When I tuck a tiny seed into cold spring soil, I let my thoughts linger on the intimacy of the act, the knowledge that no living eye will see that seed again. It will undergo a kind of death into something other, something impossible. What strange and wondrous alchemy is this that transmutes the base materials of earth into the miracle of food? I understand the science, but somehow that only increases the wonder. There is nothing mightier than a seed.
The real work of the garden comes in spring and fall–the back-bending, earth-churning work of tilling, planting, harvesting, and putting the garden to bed for the winter. Summer is lazy by comparison, at least on the surface. But underneath the hum of the bees and the flow of cloud-shadows across the foothills of the Alleghenies, things are happening. Roots are sinking deeper. Slow, ancient magics are afoot.
So it is with stories. They have their seasons, their seedtime and their harvest, and in between, the long growing-time.
I’m sure it comes at different seasons of the year for different writers–perhaps even different seasons of their lives. For me, this year’s growing-time is drawing to a close. Soon, the startlings of crows will echo a little lonelier from the hills. Frost will kiss the blackberry leaves, and the garden will begin to curl up into itself. I will begin to harvest the ideas that I’ve been growing this summer, and as the days grow shorter, my thoughts will stray to farther shores.
My bowl isn’t full yet, but all the ripe berries are picked or eaten, for now. The kite-flyers have transformed into ninjas, and their laughter is as golden as the light that slants across the mountains, stroking the cloud-edges to flame. Autumn isn’t here–not yet–but I can feel the air that it pushes before it. There is a hint of coldness to this air, and I shiver, despite the stickiness of the evening. I think of Seamus Heaney’s poem, and of the loss that heralds transformation.

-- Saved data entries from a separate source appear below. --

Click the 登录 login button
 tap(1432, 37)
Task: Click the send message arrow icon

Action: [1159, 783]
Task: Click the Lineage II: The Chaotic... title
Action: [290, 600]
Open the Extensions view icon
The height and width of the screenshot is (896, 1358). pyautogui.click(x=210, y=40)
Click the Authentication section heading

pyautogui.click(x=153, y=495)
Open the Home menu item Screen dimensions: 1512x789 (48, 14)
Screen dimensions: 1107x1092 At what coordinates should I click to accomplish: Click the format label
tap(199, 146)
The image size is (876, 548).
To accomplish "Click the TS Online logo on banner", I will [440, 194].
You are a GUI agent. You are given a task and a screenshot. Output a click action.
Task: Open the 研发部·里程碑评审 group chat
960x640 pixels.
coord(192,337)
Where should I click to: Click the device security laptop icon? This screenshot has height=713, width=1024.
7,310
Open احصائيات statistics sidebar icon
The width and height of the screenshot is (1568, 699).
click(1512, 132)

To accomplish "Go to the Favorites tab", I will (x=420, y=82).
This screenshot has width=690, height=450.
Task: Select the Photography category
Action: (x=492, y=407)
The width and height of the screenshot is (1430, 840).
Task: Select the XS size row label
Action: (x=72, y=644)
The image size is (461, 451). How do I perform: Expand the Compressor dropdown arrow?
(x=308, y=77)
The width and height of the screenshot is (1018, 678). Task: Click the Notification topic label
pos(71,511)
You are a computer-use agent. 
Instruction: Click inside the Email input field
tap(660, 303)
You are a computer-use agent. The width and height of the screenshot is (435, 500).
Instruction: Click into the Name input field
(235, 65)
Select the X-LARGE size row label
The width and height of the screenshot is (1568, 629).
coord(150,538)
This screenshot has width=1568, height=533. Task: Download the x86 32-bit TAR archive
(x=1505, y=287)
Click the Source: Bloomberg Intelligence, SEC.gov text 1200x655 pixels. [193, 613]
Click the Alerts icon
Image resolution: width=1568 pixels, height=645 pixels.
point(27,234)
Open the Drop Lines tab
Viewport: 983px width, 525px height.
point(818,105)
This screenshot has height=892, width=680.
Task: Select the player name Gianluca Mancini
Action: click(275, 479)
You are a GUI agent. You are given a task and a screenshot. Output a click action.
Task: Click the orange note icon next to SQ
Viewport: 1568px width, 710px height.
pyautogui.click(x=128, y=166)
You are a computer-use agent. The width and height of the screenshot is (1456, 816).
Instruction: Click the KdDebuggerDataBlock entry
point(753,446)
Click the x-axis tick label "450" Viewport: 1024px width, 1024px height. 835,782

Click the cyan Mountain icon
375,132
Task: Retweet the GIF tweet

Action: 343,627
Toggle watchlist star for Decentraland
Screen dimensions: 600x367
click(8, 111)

Beautifully written. Thank you.
Thanks so much, Cynthia! I appreciate you reading, and your kind words.
You’re most welcome.
This is wonderful, Brenna. I love the ebb and flow of your writing – you have such a beautiful style. I look forward to the future harvest of your ideas! In the meantime, enjoy your ninjas. 🙂 I love the experience of living in the moment. (Or trying to, anyway!)
Sue, this living in the moment thing is hard! I vacillate between struggling to accomplish it and wondering if it’s yet another thing that magazines are for some reason trying to sell us…..Thanks so much for your words! I really appreciate them. 🙂
You’re welcome! Yes, “living in the moment” does seem to be a popular self-help media empire catchphrase. I just call it “trying to see through the eyes of a child, and forgetting about time, so that I can remember what it is to feel simple joy.” It’ll be a lifelong work in progress, I’m sure 🙂
A truly uplifting read – it’s comforting to know I’m not alone in feeling the panic set in when writing time is sucked away in summer! Lovely analogy with the blackberries and so happy to see the link to Seamus Heaney.
Thanks so much, Safia! I’m glad I’m not the only one in summer-not-writing panic mode! And it’s always lovely to encounter Seamus Heaney fans.